Why do we need all this mechanical stuff when we've got two perfectly serviceable legs? You can run! Run free! Hair streaming back in the breeze, strong legs and tensed sinew. Perhaps with a laptop on your back, a change of clothes (again), some lunch. Dinner too, because that 60km round trip will probably take all day, if you can manage it. A marathon is forty-two kilometres, something that endurance athletes train for three months to complete and would never contemplate doing every day.

If you thought riding a bike made you stink, try running.
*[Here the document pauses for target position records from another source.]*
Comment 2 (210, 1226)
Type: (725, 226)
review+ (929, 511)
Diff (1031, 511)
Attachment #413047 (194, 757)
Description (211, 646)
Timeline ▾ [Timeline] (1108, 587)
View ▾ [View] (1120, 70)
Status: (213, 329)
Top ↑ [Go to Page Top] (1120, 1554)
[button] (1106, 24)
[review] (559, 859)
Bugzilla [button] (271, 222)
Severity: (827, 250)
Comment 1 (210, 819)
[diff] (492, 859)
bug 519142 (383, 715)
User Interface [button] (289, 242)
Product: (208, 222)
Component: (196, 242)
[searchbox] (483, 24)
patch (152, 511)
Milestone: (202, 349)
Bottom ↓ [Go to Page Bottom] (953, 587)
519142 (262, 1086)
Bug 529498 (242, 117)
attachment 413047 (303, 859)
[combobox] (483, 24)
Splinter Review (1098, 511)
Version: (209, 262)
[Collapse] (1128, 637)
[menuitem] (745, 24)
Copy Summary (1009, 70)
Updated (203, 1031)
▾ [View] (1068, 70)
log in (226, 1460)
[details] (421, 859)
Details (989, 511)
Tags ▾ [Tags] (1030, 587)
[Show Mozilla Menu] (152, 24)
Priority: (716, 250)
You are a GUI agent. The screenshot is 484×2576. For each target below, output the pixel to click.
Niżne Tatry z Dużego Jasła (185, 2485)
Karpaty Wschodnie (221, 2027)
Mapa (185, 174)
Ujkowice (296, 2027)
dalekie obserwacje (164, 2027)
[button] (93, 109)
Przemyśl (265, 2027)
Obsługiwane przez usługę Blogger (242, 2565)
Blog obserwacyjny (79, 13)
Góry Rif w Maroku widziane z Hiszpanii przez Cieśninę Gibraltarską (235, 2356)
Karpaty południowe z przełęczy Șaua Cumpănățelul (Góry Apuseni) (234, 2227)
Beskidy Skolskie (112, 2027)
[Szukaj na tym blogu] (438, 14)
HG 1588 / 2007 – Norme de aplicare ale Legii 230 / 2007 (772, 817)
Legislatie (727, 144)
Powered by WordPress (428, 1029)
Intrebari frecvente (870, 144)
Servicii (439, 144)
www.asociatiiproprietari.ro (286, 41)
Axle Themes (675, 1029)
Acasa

Let's face it, the problem isn't cars at all, it's the pointless and unnecessary centralisation of work places in modern cities. Back when horses and feet were used for transport, it made sense to be 100 yards from your supplier, broker or competitor, but now he is probably half way around the world. Funnelling us all into a single place every day makes no sense, is impractical and adds immensely to the drudgery that is modern existence.

Let's keep the car and rebuild the city instead.